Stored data
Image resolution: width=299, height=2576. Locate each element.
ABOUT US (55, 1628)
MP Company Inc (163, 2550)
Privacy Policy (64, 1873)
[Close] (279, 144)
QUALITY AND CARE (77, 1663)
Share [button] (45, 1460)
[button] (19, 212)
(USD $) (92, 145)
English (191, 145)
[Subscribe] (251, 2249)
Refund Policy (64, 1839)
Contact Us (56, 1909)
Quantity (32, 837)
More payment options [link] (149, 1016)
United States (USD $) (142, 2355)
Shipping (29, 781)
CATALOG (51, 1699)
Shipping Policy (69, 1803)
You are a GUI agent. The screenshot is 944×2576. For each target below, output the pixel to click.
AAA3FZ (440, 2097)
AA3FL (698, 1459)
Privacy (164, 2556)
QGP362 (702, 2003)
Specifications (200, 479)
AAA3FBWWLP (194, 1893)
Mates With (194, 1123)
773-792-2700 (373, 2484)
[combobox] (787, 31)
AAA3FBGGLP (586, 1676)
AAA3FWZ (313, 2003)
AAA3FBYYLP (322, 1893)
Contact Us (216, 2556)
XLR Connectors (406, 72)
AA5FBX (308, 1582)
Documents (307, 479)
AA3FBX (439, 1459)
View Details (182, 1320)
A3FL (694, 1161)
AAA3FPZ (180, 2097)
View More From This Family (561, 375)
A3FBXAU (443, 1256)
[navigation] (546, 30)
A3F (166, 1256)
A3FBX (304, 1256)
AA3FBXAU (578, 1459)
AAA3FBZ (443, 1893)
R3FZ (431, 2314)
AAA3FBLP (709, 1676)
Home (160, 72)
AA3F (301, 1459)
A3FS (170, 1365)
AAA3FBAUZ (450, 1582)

■ Problem to work on:
In the entries above, find each line with "View" and copy it.

■ Expected answer:
View Details (182, 1320)
View More From This Family (561, 375)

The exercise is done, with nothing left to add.